[Items from a data source]
========================================================================

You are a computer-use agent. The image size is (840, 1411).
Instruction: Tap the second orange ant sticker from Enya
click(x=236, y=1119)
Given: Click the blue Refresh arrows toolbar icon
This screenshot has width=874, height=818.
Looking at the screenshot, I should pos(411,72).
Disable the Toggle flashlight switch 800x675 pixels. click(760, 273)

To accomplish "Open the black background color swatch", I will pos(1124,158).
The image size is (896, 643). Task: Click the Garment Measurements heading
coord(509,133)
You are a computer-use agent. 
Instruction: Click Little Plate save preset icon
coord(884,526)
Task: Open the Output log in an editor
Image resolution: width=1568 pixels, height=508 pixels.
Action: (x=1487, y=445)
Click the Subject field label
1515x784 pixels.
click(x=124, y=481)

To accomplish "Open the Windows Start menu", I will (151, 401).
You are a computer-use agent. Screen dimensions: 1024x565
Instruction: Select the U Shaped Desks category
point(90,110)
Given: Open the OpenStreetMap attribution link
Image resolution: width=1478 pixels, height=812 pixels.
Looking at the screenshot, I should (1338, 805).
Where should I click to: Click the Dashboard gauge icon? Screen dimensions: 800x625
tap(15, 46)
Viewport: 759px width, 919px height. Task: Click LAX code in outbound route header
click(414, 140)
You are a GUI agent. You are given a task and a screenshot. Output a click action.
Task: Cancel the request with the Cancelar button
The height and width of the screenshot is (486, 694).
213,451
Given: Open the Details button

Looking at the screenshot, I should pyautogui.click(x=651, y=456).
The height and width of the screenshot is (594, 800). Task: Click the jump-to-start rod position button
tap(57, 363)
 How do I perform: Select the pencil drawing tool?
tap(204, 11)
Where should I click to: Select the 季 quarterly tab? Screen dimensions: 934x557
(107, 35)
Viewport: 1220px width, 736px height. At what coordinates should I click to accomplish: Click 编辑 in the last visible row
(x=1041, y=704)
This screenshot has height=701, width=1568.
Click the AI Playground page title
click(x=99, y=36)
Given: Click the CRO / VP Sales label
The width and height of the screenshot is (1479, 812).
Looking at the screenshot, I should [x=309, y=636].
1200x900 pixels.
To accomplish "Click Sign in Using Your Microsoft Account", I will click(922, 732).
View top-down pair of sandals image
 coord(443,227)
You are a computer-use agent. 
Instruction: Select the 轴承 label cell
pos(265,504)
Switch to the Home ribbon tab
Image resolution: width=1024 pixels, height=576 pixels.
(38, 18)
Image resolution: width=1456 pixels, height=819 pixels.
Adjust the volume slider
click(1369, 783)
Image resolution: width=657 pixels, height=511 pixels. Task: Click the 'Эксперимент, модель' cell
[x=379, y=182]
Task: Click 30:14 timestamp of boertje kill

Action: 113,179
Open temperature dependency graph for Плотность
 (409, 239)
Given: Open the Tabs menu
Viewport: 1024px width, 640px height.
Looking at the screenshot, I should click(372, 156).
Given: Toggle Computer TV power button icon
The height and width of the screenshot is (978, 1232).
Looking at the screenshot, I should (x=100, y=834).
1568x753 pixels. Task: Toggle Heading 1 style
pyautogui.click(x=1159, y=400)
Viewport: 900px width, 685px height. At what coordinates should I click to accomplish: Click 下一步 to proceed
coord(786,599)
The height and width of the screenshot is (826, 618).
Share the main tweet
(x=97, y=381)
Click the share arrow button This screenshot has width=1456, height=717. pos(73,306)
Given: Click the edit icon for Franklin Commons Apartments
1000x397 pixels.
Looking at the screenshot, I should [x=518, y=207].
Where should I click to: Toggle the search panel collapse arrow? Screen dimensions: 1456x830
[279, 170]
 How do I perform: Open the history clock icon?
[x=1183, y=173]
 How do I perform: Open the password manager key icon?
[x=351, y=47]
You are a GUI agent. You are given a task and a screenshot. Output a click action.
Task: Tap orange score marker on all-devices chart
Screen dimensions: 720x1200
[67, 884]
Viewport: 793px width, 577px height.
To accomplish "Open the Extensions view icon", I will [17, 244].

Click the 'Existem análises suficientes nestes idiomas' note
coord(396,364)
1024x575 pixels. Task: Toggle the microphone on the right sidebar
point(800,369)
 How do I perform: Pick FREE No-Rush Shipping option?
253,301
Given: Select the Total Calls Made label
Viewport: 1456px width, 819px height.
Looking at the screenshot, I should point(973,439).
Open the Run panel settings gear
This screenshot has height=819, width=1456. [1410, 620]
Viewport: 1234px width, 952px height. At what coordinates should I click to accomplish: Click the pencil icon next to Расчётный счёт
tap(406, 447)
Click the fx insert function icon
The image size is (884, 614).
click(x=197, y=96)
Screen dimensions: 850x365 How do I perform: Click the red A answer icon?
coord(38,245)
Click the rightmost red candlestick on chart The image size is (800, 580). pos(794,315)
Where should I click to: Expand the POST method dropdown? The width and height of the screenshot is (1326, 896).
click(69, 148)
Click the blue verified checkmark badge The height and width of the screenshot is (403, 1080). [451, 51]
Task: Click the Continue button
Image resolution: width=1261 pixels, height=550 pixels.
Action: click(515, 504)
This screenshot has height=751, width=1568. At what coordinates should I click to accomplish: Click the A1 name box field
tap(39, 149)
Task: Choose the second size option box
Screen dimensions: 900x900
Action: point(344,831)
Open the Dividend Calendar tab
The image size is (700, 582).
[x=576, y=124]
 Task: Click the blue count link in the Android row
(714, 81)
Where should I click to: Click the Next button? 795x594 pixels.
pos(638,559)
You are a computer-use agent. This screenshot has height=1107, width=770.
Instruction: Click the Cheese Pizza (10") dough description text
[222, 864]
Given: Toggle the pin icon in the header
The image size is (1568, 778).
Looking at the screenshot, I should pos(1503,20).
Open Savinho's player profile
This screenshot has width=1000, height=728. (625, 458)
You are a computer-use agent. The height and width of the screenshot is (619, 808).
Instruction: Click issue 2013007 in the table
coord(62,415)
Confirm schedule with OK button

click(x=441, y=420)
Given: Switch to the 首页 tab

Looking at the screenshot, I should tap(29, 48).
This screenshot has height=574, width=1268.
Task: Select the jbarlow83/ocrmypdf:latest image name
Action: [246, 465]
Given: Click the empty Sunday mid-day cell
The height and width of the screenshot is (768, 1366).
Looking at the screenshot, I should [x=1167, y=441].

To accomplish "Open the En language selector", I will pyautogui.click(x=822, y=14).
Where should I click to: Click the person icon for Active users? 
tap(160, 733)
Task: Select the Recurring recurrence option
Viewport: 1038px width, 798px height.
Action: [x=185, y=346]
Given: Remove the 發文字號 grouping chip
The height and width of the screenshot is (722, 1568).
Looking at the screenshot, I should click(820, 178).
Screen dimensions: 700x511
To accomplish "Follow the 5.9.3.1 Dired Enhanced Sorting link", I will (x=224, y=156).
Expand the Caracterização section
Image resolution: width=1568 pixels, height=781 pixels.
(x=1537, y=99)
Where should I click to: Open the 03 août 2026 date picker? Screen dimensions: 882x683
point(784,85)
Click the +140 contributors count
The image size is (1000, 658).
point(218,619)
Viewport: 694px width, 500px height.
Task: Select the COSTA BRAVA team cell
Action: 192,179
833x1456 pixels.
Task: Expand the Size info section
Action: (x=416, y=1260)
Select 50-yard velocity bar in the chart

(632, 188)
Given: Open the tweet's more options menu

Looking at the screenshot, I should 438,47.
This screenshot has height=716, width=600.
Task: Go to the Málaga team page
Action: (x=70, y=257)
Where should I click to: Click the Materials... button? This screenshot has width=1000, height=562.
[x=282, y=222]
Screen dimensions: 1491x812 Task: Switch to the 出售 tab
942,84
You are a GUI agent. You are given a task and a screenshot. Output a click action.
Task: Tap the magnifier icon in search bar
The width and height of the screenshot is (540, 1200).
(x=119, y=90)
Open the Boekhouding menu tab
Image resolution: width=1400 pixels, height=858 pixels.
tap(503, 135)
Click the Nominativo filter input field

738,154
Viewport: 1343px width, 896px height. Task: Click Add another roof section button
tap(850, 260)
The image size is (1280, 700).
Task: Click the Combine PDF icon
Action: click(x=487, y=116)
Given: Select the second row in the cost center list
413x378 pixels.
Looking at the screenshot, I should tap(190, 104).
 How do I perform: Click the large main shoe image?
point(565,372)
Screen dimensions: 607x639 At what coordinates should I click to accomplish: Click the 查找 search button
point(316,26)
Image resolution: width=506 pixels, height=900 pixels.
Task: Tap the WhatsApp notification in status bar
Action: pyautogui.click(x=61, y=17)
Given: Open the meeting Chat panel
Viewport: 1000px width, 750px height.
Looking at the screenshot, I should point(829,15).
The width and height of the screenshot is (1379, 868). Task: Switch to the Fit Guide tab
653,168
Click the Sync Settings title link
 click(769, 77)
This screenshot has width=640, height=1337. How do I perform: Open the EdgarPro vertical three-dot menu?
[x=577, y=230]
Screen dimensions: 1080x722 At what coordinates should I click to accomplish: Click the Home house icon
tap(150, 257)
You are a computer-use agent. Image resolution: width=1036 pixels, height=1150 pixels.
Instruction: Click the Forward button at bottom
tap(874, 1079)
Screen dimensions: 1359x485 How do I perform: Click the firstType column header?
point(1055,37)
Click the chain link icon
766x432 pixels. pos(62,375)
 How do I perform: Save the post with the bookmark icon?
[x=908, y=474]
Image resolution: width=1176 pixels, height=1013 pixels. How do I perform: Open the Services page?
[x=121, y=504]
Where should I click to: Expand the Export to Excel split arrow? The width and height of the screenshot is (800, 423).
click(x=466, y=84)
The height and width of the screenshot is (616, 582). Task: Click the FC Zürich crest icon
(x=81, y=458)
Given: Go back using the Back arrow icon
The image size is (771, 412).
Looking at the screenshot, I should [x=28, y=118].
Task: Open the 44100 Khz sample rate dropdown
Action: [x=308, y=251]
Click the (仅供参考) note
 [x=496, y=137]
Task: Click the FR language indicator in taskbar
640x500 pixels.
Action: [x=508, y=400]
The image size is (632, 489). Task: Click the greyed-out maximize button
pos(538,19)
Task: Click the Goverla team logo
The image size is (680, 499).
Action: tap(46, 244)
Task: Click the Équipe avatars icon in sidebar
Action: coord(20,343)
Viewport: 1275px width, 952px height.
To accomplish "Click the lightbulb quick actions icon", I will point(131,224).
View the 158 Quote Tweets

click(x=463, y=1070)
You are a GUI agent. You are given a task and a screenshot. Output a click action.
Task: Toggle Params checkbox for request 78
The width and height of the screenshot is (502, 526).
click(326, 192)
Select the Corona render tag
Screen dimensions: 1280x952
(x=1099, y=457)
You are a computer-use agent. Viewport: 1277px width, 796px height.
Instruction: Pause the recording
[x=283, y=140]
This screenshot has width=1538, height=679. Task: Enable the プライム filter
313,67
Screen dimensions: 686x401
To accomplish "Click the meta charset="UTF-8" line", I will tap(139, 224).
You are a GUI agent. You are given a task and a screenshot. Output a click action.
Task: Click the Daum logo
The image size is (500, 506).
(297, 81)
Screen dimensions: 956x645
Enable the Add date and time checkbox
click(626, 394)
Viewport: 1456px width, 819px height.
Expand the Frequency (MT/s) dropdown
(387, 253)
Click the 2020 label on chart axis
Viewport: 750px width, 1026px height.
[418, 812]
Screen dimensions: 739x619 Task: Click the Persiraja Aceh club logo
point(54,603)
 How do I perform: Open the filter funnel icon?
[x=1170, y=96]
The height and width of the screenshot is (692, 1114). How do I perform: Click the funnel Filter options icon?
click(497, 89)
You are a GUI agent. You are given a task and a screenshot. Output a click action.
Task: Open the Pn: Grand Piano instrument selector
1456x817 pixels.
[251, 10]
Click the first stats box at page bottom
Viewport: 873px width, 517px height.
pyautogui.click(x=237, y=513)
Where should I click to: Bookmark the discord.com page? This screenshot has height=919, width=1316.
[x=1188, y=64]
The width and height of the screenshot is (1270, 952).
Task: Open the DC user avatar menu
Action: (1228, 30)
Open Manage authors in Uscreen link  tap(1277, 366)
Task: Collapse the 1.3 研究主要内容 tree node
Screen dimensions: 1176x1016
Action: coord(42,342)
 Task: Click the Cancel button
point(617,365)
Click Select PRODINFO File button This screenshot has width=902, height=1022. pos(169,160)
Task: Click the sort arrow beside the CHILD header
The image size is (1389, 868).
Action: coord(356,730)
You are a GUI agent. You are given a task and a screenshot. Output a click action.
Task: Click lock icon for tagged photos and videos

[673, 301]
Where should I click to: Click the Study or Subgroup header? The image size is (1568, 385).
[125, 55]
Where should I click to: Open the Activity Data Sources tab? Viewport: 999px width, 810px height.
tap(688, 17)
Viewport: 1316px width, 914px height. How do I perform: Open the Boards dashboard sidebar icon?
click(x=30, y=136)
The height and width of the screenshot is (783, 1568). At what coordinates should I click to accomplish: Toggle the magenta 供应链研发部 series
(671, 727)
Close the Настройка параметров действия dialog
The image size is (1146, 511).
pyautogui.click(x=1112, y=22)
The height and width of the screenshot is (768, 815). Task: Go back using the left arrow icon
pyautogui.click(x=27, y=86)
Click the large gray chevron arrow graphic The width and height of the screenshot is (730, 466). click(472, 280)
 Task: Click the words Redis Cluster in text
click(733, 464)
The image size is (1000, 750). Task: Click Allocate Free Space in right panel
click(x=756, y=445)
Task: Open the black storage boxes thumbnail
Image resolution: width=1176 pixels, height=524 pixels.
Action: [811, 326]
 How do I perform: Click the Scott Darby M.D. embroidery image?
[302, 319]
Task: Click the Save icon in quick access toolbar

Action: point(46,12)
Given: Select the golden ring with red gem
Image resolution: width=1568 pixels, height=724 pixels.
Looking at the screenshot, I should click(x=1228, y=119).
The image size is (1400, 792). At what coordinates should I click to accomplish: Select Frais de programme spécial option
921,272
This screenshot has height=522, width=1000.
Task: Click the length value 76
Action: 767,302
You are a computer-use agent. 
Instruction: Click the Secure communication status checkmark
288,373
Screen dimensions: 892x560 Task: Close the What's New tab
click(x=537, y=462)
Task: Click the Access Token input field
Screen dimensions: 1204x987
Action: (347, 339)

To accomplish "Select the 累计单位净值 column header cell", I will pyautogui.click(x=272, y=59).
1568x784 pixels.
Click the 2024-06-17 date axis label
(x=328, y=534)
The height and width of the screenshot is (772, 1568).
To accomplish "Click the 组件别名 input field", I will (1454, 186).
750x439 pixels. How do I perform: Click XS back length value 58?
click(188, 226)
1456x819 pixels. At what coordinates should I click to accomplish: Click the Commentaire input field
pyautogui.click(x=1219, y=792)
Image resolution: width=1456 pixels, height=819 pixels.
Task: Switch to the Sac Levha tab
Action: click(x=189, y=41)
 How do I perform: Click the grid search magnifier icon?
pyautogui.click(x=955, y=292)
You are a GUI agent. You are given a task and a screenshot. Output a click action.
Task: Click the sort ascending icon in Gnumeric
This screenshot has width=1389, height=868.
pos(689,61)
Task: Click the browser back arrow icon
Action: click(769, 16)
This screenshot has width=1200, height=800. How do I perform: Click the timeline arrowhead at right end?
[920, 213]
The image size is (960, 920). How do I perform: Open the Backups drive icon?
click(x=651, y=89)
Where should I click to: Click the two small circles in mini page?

========================================================================

» Do this
Put the lines from the one containing "Open Manage authors" up to and including the one containing "Click Select PRODINFO" into a JSON list of strings, one string per line, with blank lines omitted.

» Task response
[
  "Open Manage authors in Uscreen link  tap(1277, 366)",
  "Task: Collapse the 1.3 研究主要内容 tree node",
  "Screen dimensions: 1176x1016",
  "Action: coord(42,342)",
  " Task: Click the Cancel button",
  "point(617,365)",
  "Click Select PRODINFO File button This screenshot has width=902, height=1022. pos(169,160)"
]